Japan Assists Sudan with School Construction

Amid the pervasive violence within and just across Sudan’s borders and the devastation already caused to its infrastructure thanks to a decade long conflict in Darfur, Japan has offered $441,133 to help build elementary schools in the White Nile and Dassala states in Sudan. The project will fund nine schools, seven in the Al-Gitaina area in the White Nile state, and two in the al-Katmiya region of Kassala. Combined, the project will serve more than 1,400 students, and includes plans to construct eight classrooms and four office buildings. “Japan’s Embassy places great importance on supporting primary education in Sudan and the official launch of two projects today is clear indication of this approach,” said Japanese ambassador to Sudan Ryoichi Horie.

School children

New schools are needed to address Sudan’s drastically underequipped educational infrastructure. Among the world’s poorest and least literate countries, there are nearly six million school dropouts in Sudan. Still, projects like these are having some impact. UNICEF announced earlier this month a project to train 2000 teachers and 4,500 school headmasters, expanding education to more than 100,000 students in Darfur. This announcement by Japan coincides with another project announced by Plan Sudan to train an additional 80 teachers in Kassala.

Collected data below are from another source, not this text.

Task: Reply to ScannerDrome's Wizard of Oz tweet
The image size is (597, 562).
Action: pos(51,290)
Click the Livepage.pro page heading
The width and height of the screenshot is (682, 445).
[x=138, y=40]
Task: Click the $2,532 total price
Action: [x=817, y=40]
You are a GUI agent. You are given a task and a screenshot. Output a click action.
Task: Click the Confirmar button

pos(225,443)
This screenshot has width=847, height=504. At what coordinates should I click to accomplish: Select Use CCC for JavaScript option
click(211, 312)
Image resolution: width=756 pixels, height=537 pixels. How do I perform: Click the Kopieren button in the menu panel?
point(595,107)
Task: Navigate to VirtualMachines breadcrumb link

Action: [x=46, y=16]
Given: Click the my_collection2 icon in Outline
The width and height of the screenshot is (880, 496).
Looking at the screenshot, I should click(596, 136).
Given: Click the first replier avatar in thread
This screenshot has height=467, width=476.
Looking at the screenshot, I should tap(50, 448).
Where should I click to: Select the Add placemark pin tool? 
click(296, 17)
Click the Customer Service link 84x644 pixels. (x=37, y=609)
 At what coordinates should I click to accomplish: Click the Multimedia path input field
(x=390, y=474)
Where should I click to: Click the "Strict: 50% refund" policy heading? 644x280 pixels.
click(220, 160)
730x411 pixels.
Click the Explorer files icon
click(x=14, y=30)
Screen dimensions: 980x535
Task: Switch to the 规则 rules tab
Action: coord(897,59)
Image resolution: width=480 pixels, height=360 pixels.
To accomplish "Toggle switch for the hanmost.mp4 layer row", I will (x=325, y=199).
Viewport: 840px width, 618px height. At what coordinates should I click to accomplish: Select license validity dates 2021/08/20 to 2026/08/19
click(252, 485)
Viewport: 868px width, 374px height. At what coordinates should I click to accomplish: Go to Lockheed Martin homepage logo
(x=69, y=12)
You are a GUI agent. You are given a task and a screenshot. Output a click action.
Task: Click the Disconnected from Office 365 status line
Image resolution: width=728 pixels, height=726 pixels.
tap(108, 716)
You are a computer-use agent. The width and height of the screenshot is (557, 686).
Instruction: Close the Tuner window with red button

“This is not our first cooperation with the Japanese Embassy in a project to promote basic education the rural areas and communities and [we] would like to highly commend Japan’s support in this,” said Nidaa Civil Society Organization Director Medani Abbas Medani. “So that we can move from under-development to sustainable development… we stress that this will need the promotion of education and basic education in particular,” added Medani. Japan is helping Sudan take small steps toward more open, sustainable education, but as conflicts in Darfur and South Sudan continue to put a strain on the country’s resources, people, and infrastructure, even bigger steps are needed.